The fact that anyone is talking seriously about such a colossal deal might in itself signify the high-

water mark of the private-equity boom. To consider Microsoft buyout bait is to believe that no target is too big. After all, money was no object when Bain Capital, Kohlberg Kravis Roberts, and Merrill Lynch Global Private Equity (MER ), among others, recently pulled off a $33 billion deal for hospital operator HCA (HCA ), eclipsing the size of the 1989 RJR Nabisco Holdings buyout. What's another quarter-trillion bucks among friends?

The idea of privatization is rooted in valid frustrations. A maturing Microsoft has been a lazy steward of its capital structure, which, with at least $34 billion in cash and not a dime of debt, is lopsided and has been for years. That was fine when the stock was soaring. But Microsoft shares have round-tripped back to the price at which they traded this time eight years ago, despite the company tripling earnings per share and, since 2004, paying dividends in excess of $39 billion. Management also failed to capitalize on an incredibly cheap debt market to bolster shareholder returns.

The go-private camp makes a fair point when it argues that buyout firms could probably trim enough fat from Mister Softee to make their enormous investment profitable. "In theory, someone could 'cash-cow' it and cut expenses to make it work," agrees L. Alan Davis, an analyst with Lake Oswego (Ore.) investment bank D.A. Davidson & Co.

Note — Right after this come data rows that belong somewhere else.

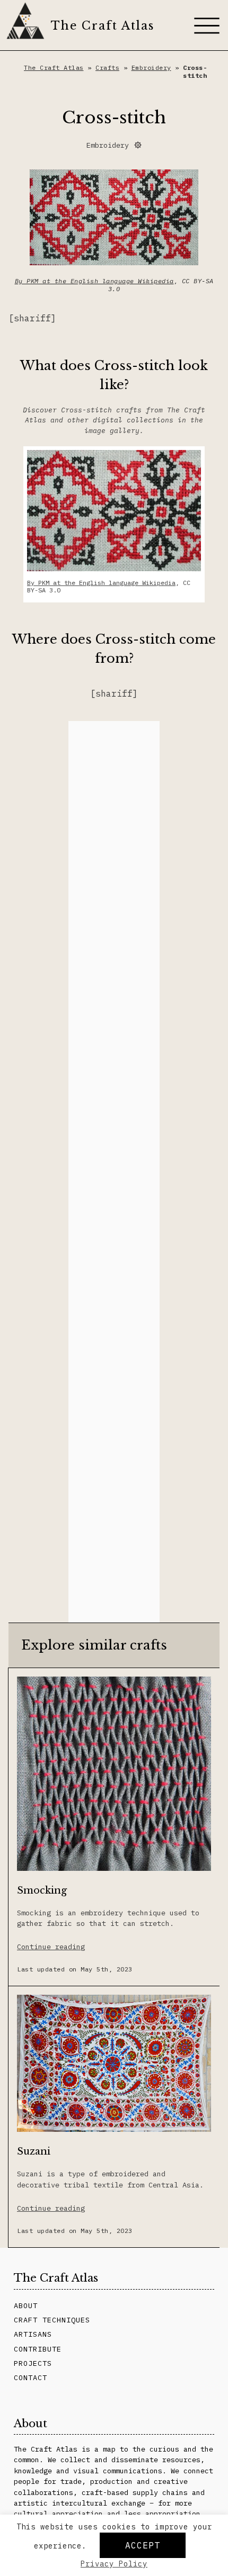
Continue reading (51, 1946)
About (26, 2305)
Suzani (33, 2151)
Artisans (33, 2334)
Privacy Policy (114, 2564)
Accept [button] (142, 2545)
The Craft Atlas (102, 26)
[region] (114, 1172)
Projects (33, 2363)
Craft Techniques (52, 2320)
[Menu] (207, 25)
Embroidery (151, 67)
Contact (30, 2377)
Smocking (42, 1890)
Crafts (107, 67)
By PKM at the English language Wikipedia (94, 281)
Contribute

But practically speaking, it's not going to happen. "Snakes on a Plane will win a best picture Oscar before Microsoft gets acquired by LBO firms," sniffed Daniel Primack, editor of PE Week Wire, a daily private-equity e-mail newsletter.

For starters, the FT plan assumes Microsoft management is ready to raise the white flag, when in fact it's still keen to invest billions more to take on rivals like Google Inc. (GOOG ). Going private would mean gutting billions from research and development and paring thousands of employees just to service the new debt, starving the pipeline of new products (and by extension, squeezing future profits).

The equity portion of a Microsoft megabuyout would have to be at least $30 billion and more like $50 billion or $80 billion. It would be a stretch for 15 shops even to come up with, say, $4 billion apiece (a prohibitively large chunk of even the leading buyout funds), much less join together in harmony. And even if they somehow scared up $80 billion, $200 billion or so in debt would still have to be financed on daredevil terms. "In software," says A.G. Edwards & Sons Inc. analyst Yun Kim, "that kind of leverage just isn't done."

There is, of course, another way -- one that also has the benefit of being rooted in reality: privatization lite. Microsoft could devote much more of its free cash to share buybacks and fatter dividends (which the LBO guys would surely pay themselves anyway). Investors seem to like this notion. Most refused to cash in their shares at the high end of Microsoft's recent tender offer, holding out for a higher price. The stock has gained 20% since June. Microsoft upped the ante by jacking up its buyback plan by more than $16 billion, to $36.2 billion.

Not enough juice? Then it could take out a slug of debt to absorb even more of its shares outstanding. It's conceivable that Microsoft could safely reabsorb a quarter of its share count, all told. Reclaim those stock certificates, and each remaining holder has a fatter claim on earnings that stand to pick up over time. While that solution might not be a $288 billion LBO-zilla, it's the kind of results-oriented deal that the Brits might hoist a pint to.